About 1 in 4 people with Graves' disease who stop taking potassium iodide while on methimazole will see their thyroid hormone levels rise again within a few weeks, showing that stopping potassium iodide without monitoring can often lead to treatment failure.
Claim Context
Approximately 23.3% of drug-naïve patients with Graves' disease treated with methimazole and potassium iodide experience thyroid hormone rebound (elevated free T3 and/or T4) within 4–8 weeks after potassium iodide discontinuation, indicating a substantial risk of treatment failure if discontinuation is not guided by specific biomarkers.
“In 35 of 150 patients (23.3%), the levels of free T3 and/or free T4 were elevated beyond the upper limit of each reference range after cessation of KI.”
Evidence from Studies
No evidence studies found yet.
What Would Prove This
Per GRADE and EBM methodology, here is what ideal scientific evidence would look like to definitively prove or disprove this claim, ordered from strongest to weakest.

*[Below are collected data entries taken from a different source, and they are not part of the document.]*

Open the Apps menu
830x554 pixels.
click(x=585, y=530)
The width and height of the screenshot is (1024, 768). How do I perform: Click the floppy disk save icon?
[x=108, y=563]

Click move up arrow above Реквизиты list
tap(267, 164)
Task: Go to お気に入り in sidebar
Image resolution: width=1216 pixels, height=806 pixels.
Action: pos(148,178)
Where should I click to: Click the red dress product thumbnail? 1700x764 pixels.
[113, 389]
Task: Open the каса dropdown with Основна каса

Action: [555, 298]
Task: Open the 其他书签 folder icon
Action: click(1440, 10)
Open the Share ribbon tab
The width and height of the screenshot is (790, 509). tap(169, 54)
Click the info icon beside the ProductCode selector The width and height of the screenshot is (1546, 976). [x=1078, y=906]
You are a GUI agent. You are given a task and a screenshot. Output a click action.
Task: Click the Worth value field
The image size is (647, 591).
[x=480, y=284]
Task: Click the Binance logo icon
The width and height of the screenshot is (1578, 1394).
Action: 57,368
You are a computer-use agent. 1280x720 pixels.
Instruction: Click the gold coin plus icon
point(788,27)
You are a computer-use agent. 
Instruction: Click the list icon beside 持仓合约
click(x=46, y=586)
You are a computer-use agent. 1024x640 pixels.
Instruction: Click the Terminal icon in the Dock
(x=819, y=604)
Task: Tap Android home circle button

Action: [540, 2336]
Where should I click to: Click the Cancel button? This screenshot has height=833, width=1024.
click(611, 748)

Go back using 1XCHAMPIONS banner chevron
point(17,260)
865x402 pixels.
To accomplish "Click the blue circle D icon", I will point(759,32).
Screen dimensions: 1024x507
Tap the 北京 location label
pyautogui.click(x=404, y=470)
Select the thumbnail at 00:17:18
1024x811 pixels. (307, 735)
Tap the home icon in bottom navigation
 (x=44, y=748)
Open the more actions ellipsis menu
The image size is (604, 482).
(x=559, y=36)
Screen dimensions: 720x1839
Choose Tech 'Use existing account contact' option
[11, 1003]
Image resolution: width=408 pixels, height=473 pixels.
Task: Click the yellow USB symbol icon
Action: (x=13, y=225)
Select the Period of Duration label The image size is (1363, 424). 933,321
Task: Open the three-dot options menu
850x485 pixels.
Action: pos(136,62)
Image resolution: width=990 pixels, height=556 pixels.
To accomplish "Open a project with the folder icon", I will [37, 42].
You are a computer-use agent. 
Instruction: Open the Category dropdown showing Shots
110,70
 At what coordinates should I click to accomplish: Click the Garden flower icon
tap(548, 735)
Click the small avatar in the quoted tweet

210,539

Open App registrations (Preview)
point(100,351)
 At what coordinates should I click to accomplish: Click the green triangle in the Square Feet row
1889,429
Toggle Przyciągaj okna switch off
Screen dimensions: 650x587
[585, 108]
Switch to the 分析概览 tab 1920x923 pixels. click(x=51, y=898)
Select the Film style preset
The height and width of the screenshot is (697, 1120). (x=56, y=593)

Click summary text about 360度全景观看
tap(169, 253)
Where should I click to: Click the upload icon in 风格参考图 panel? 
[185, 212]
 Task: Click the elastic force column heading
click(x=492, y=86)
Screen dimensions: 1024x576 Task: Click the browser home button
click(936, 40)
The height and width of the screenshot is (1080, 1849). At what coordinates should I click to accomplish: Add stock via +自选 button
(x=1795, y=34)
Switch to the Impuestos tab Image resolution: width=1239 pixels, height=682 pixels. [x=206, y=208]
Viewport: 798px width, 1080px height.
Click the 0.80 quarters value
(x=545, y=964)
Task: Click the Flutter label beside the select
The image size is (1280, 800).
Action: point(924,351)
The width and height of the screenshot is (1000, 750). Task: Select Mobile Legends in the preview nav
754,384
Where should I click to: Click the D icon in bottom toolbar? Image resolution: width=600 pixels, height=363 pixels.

Whether the 23.3% rebound rate is generalizable across global populations and different KI dosing protocols.
A systematic review and meta-analysis of all published cohort studies reporting incidence of thyroid hormone rebound after KI discontinuation in Graves' disease, pooling data by region, KI dose, and baseline T4 levels.
Whether the incidence of rebound differs between KI discontinuation strategies (e.g., fixed timing vs. biomarker-guided).
A multicenter RCT comparing 300 patients randomized to fixed KI discontinuation at 8 weeks vs. biomarker-guided discontinuation (free T3 ≤3.2 pg/mL and KI/MMI ≤1.7), with primary outcome: rebound incidence at 6 weeks.
Whether the 23.3% rebound rate is reproducible in a larger, more diverse population.
A prospective multicenter cohort study of 1000+ drug-naïve Graves' patients initiating KI/MMI, with standardized KI discontinuation timing and measurement of free T3/T4 at 4–8 weeks to confirm rebound incidence.
Whether rebound cases differ from non-rebound cases in baseline characteristics.
A case-control study comparing 200 patients with rebound to 200 without, assessing baseline TRAb, T4, thyroid volume, and KI/MMI initiation timing to identify predictors of rebound.
Whether rebound incidence correlates with KI duration or baseline severity in a single snapshot.
A cross-sectional survey of 500 Graves' patients who had previously discontinued KI, asking about timing and symptoms, and measuring current thyroid function to estimate historical rebound rate.